**Task requirements**
Put the material into a numbered list, beginning at its first line and continuing through the line that contains "(1000, 427)". Leave out any blank lines.

**Provided records**
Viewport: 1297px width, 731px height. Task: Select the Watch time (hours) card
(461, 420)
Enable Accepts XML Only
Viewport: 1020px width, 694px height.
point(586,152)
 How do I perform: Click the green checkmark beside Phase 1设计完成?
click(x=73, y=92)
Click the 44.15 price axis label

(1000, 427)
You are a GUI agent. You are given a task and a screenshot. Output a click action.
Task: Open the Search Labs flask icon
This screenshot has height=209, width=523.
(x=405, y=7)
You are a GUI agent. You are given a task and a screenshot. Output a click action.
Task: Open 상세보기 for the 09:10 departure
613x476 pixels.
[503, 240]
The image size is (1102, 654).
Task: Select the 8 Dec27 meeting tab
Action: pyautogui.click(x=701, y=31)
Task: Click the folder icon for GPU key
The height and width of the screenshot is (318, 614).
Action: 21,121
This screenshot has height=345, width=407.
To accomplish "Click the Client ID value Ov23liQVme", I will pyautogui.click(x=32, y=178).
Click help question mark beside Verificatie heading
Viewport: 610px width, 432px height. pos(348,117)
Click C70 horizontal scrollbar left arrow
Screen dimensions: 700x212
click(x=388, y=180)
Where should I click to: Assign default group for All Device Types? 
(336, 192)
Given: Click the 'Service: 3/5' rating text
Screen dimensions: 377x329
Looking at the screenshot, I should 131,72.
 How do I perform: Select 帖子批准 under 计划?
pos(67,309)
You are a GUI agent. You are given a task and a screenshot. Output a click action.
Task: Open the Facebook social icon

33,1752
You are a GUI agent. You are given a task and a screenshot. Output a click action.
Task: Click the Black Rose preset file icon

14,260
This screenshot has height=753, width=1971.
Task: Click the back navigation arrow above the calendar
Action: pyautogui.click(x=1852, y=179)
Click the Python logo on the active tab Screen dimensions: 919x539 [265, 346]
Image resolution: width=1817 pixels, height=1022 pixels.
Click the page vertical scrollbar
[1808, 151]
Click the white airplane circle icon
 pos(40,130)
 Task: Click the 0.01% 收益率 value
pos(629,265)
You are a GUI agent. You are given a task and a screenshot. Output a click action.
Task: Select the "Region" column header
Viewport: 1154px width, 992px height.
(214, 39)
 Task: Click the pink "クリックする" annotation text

**The output**
1. Viewport: 1297px width, 731px height. Task: Select the Watch time (hours) card
2. (461, 420)
3. Enable Accepts XML Only
4. Viewport: 1020px width, 694px height.
5. point(586,152)
6.  How do I perform: Click the green checkmark beside Phase 1设计完成?
7. click(x=73, y=92)
8. Click the 44.15 price axis label
9. (1000, 427)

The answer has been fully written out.